Inoltre, la sua discendenza popolare (non bisogna dimenticare che, essendo uno degli strumenti di più facile fabbricazione, il flauto è anche uno dei più antichi e diffusi nella musica popolare) faceva sì che il flauto evocasse ambienti pastorali e bucolici, molto frequentati in musica e nelle arti in genere dal XVI al XIX secolo: si vedano a questo proposito la già citata Sinfonia pastorale e la raccolta Il pastor fido, opere che già nel titolo rivelano la loro ispirazione e che contengono importanti parti per flauto (la seconda è una raccolta di sei sonate per flauto e basso continuo attribuite a lungo ad Antonio Vivaldi, ma nuovi studi le hanno attribuite a Nicolas Chédeville[2]).

Come viene prodotto il suono[modifica | modifica sorgente]

Chiavi di un flauto (Yamaha)

Il suono viene prodotto dal flusso d'aria che si frange contro lo spigolo del foro di insufflazione presente sulla testata. In questo modo viene eccitata la colonna d'aria all'interno del tubo e ha inizio la vibrazione sonora. L'emissione di note di diversa altezza avviene chiudendo i fori, tramite le "chiavi" (i tasti) e controllando in questo modo l'altezza della colonna d'aria che viene messa in vibrazione. Le chiavi possono essere forate, per permettere effetti di glissato (passaggio da una nota all'altra senza salti tonali) ed una maggiore proiezione di suono.

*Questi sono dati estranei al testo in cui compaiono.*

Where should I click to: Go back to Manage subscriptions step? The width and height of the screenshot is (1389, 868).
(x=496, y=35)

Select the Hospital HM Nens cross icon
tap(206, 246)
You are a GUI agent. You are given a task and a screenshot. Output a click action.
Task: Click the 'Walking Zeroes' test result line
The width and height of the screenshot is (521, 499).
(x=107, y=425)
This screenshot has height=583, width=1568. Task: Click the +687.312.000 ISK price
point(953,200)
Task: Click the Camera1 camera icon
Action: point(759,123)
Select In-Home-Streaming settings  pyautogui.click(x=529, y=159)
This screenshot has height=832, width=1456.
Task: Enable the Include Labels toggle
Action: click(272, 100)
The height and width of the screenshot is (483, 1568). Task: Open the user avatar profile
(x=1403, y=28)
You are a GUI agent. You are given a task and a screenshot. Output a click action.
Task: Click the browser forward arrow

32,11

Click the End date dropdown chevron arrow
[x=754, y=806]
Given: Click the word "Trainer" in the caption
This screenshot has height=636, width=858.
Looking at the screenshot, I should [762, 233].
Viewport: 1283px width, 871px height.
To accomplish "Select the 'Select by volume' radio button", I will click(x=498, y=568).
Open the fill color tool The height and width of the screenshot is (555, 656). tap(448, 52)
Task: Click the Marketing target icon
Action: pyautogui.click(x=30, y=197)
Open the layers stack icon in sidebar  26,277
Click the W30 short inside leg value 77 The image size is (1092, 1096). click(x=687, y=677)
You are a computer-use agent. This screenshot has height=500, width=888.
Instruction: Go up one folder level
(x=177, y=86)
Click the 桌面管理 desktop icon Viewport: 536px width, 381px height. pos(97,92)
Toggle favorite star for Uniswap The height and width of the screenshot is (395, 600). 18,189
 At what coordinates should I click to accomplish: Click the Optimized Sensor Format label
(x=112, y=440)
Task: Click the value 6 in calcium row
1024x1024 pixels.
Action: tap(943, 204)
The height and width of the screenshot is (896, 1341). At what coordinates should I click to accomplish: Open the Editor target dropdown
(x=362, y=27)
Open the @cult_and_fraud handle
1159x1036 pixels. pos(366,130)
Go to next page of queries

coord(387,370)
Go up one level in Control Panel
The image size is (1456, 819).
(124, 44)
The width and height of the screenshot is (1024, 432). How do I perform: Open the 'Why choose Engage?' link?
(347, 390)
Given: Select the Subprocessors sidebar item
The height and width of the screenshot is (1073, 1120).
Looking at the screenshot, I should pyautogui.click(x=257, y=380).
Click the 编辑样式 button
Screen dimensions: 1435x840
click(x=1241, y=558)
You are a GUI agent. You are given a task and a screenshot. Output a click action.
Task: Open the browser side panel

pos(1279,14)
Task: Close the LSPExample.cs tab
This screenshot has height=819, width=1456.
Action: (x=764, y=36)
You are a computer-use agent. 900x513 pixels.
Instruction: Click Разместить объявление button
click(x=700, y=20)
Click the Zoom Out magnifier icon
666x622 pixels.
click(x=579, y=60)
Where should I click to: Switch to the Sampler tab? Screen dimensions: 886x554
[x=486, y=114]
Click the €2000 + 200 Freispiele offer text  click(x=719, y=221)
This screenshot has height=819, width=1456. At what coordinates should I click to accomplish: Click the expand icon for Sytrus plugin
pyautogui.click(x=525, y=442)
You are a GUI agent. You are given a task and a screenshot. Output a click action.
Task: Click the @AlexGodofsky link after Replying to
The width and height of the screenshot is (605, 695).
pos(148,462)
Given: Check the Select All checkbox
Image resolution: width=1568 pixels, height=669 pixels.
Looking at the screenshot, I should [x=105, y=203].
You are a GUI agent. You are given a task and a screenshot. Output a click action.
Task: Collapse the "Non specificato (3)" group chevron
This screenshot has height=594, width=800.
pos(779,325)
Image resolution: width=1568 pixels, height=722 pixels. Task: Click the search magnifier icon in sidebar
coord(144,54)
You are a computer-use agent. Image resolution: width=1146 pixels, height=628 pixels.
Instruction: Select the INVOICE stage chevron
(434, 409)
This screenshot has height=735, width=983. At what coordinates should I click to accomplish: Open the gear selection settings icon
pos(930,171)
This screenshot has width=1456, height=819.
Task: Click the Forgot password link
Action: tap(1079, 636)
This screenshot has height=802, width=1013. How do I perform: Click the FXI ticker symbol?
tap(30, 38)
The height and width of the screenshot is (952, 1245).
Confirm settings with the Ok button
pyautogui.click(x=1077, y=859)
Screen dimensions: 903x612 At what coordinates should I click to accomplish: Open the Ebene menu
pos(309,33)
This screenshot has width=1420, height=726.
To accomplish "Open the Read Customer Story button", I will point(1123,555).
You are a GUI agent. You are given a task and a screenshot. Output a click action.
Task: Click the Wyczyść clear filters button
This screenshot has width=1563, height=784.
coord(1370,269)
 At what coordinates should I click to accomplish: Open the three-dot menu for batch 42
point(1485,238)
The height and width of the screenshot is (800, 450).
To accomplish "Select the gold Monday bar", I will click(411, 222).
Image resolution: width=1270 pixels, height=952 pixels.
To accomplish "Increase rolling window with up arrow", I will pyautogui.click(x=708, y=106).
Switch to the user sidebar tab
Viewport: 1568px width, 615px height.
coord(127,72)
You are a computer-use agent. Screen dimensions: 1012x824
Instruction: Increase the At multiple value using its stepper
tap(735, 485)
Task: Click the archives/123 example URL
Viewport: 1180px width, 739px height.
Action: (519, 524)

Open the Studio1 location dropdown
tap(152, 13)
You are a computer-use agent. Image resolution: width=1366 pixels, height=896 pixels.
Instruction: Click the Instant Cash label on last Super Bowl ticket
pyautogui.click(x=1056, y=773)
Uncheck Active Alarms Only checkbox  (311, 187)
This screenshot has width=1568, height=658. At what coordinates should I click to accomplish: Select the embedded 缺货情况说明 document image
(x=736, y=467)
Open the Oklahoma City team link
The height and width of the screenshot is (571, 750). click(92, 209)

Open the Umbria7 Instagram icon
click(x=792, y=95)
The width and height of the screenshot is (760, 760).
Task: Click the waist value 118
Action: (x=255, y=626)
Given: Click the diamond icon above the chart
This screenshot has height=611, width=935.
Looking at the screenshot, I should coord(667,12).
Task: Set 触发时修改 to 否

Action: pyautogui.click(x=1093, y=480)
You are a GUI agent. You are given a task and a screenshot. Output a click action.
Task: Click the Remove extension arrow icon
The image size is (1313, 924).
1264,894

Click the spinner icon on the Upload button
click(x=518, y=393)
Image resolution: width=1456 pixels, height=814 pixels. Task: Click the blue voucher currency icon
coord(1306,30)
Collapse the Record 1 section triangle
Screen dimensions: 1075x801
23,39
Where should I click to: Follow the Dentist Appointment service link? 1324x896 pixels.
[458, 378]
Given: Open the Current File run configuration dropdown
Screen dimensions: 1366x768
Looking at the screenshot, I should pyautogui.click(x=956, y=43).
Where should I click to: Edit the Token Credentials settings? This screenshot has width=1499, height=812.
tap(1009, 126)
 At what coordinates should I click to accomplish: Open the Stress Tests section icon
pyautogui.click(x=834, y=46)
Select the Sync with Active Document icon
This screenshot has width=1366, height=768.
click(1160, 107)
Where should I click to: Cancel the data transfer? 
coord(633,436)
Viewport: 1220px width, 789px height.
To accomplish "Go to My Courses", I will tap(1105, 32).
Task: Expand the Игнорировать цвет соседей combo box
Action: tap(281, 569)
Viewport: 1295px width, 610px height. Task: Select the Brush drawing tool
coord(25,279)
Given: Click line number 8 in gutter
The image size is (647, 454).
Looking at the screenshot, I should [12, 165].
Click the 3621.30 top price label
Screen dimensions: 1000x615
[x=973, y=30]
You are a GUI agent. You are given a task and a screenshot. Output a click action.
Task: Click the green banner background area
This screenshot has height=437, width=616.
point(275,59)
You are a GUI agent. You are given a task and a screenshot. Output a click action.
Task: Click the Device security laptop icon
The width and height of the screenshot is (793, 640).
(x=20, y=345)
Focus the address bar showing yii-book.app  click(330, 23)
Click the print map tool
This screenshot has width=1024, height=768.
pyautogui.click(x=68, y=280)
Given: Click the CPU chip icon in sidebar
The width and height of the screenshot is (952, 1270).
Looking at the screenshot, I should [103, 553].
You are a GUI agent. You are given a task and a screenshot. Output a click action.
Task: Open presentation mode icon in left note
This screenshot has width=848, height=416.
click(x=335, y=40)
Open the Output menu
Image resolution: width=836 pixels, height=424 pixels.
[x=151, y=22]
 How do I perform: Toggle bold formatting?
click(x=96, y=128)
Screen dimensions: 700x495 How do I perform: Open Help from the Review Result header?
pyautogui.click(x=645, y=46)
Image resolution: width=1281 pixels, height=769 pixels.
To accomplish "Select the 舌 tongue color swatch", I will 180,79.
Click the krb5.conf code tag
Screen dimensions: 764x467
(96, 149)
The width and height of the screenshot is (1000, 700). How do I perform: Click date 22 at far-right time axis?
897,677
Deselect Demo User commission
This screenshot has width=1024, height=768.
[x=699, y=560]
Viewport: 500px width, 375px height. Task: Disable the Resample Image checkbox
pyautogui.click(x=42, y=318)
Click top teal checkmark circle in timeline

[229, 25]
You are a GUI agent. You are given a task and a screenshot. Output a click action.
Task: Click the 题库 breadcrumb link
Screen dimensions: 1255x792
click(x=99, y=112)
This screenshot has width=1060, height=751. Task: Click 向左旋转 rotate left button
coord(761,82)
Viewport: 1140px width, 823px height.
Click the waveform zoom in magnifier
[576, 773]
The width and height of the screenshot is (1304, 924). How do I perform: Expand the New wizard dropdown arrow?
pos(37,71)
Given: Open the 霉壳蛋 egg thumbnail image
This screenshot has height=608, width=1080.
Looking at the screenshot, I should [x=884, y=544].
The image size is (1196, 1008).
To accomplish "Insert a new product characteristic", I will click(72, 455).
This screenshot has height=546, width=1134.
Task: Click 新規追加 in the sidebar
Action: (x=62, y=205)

Altri effetti[modifica | modifica sorgente]

L'emissione del suono, nel flauto, può essere variamente modificata. Oltre alle tecniche standard che consentono il legato e staccato, ottenute occludendo con la lingua il flusso d'aria, si hanno i cosiddetti doppi e tripli staccati: poiché la ripetizione della consonante /t/ oltre una certa velocità risulta molto difficoltosa, se non impossibile, la si alterna alla consonante /k/, raggiungendo in questo modo velocità anche molto elevate. L'uso del doppio e triplo staccato è cambiato secondo il gusto delle epoche: nel rinascimento e nel barocco, ad esempio, le consonanti velari /k/ e /g/ erano considerate aspre, adatte solo a certi tipi di affetti, e in loro vece si preferivano altre articolazioni come "did'll" e "did'ldi" (Quantz), "te lé", "te ré", etc.

Un effetto molto suggestivo è il frullato (ted. Flatterzunge, fr. frappé o tremolo dental), tecnica che consiste nel soffiare pronunciando contemporaneamente le consonanti "tr", "dr" o "vr" per far vibrare la parte anteriore della lingua oppure la consonante "r" (pronunciata come la "r" francese) per far vibrare la parte posteriore della lingua.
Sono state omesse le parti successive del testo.